Take the line that contains "The width and height of the screenshot is (357, 201)." and every line below it to the end of the entries, and give them again exactly, leaving out any pictures.

[Stored data]

"""

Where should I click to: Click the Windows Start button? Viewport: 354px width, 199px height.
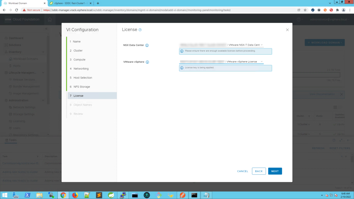pos(5,195)

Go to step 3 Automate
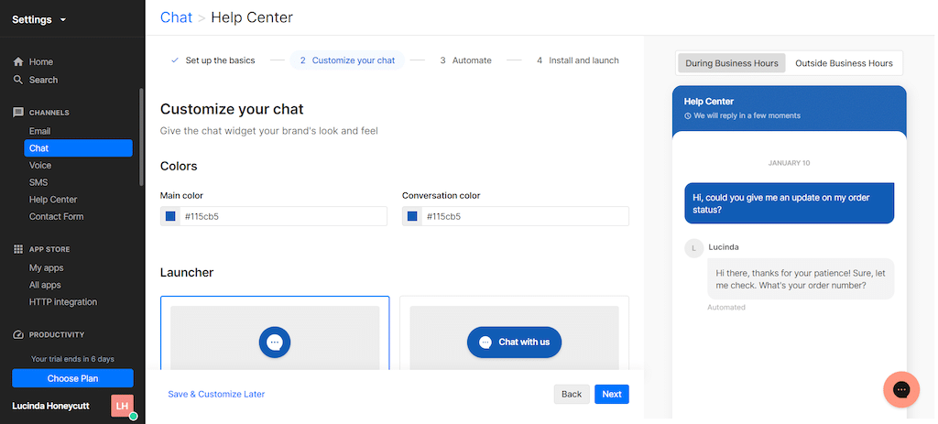click(466, 60)
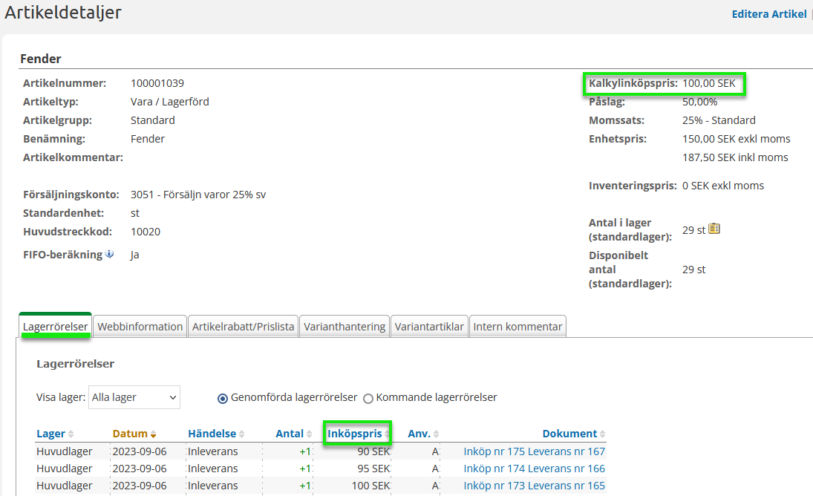Open the Intern kommentar tab
This screenshot has height=496, width=813.
coord(518,327)
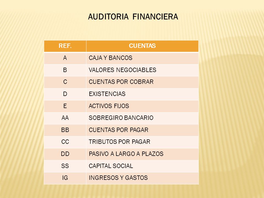Click the ACTIVOS FIJOS cell
The width and height of the screenshot is (264, 198).
[142, 106]
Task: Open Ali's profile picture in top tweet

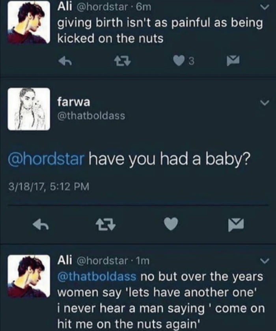Action: (x=29, y=22)
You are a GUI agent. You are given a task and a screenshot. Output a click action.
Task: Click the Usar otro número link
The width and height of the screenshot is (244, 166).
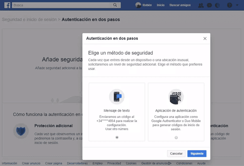117,129
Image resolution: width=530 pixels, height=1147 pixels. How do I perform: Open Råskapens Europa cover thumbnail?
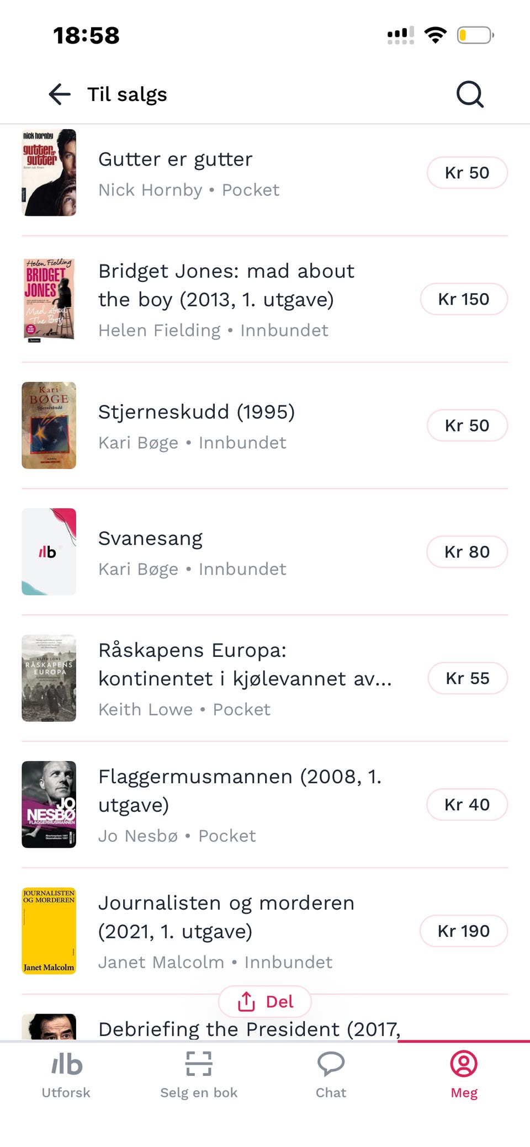click(49, 678)
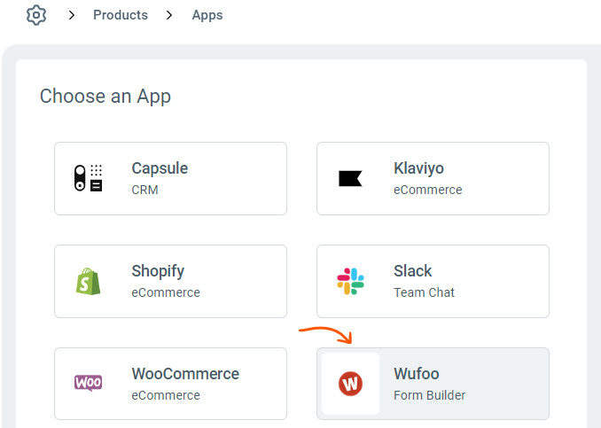Screen dimensions: 601x428
Task: Pick the Slack app title
Action: tap(413, 271)
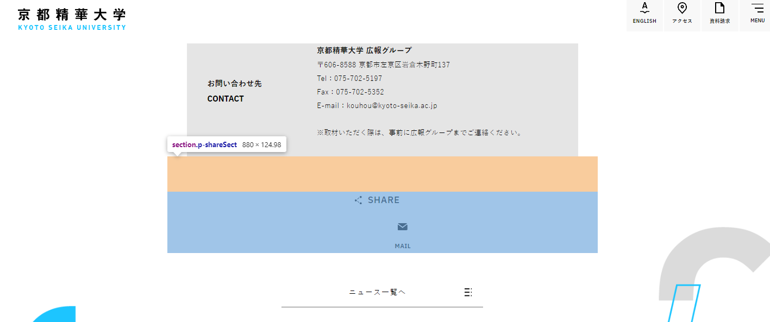The width and height of the screenshot is (770, 322).
Task: Click the letter A icon above ENGLISH
Action: pyautogui.click(x=644, y=8)
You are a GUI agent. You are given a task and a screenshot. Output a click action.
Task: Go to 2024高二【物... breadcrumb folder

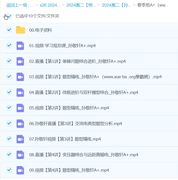tap(81, 5)
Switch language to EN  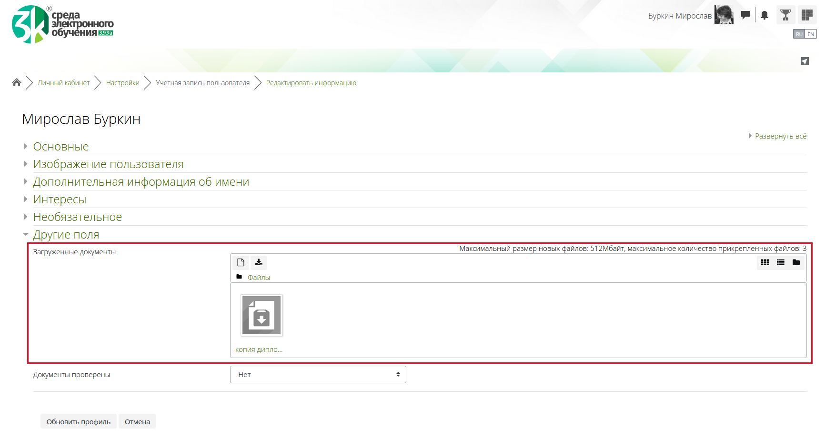coord(811,34)
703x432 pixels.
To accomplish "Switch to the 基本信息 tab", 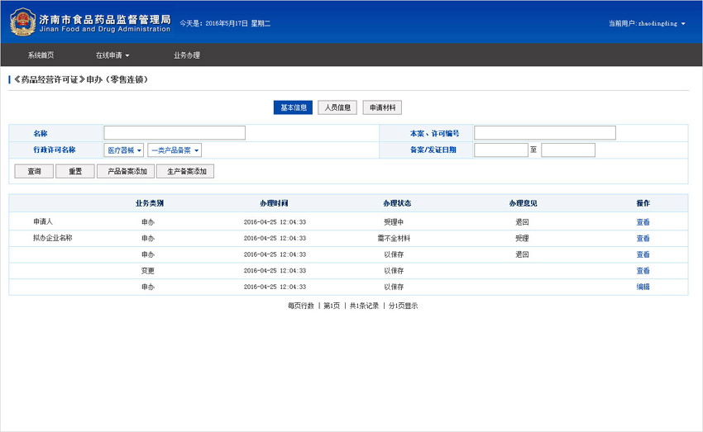I will click(x=293, y=107).
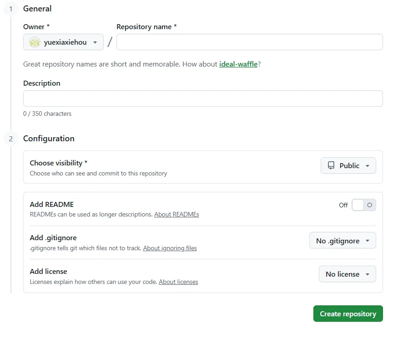Follow the About ignoring files link
The width and height of the screenshot is (398, 345).
(170, 248)
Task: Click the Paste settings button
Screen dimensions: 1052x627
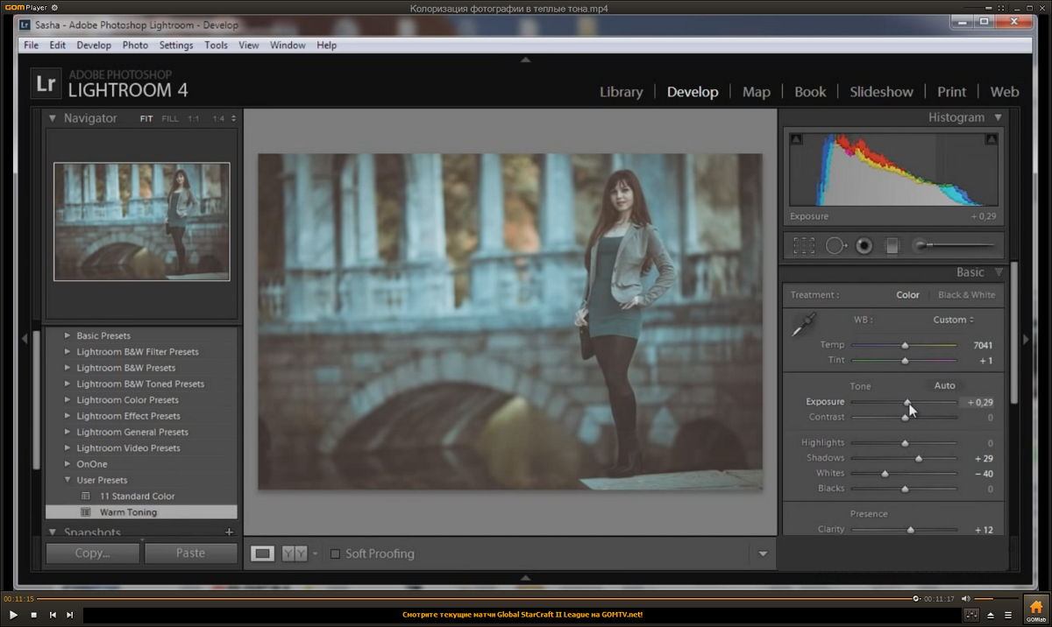Action: tap(190, 553)

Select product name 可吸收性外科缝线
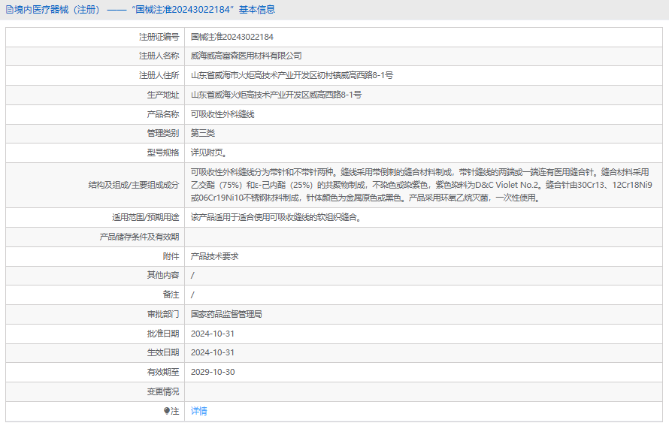coord(222,114)
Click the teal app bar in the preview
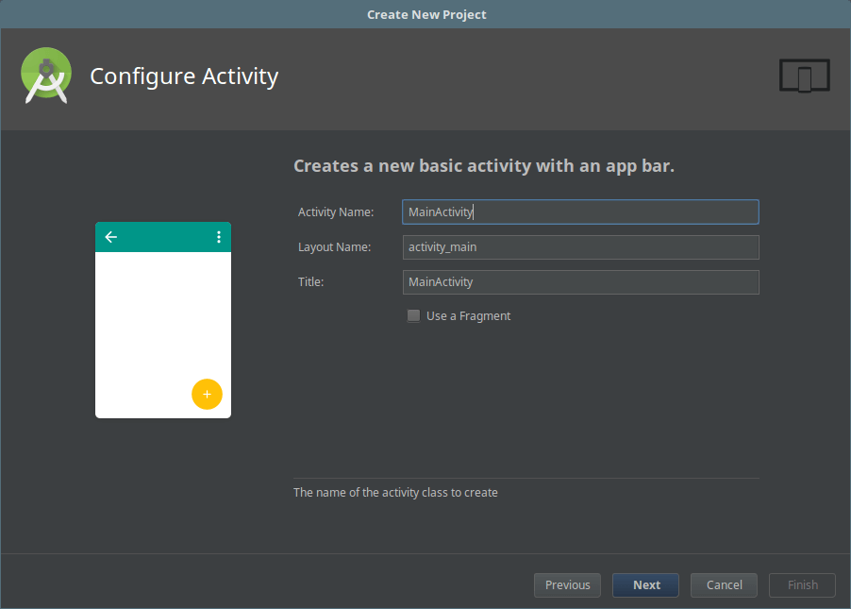The image size is (851, 609). tap(163, 237)
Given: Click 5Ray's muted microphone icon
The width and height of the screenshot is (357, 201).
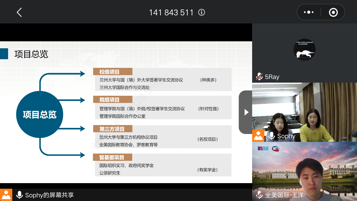Looking at the screenshot, I should click(259, 76).
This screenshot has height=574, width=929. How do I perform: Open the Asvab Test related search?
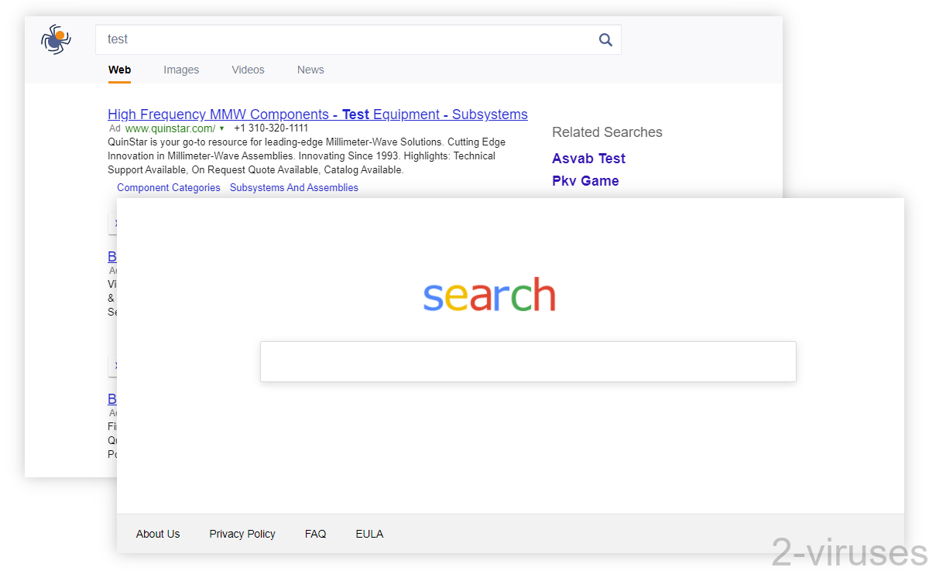click(x=588, y=158)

"""

Answer for this exercise:
The width and height of the screenshot is (357, 201).
Looking at the screenshot, I should click(259, 76).
This screenshot has height=574, width=929. How do I perform: Open the Asvab Test related search?
click(x=588, y=158)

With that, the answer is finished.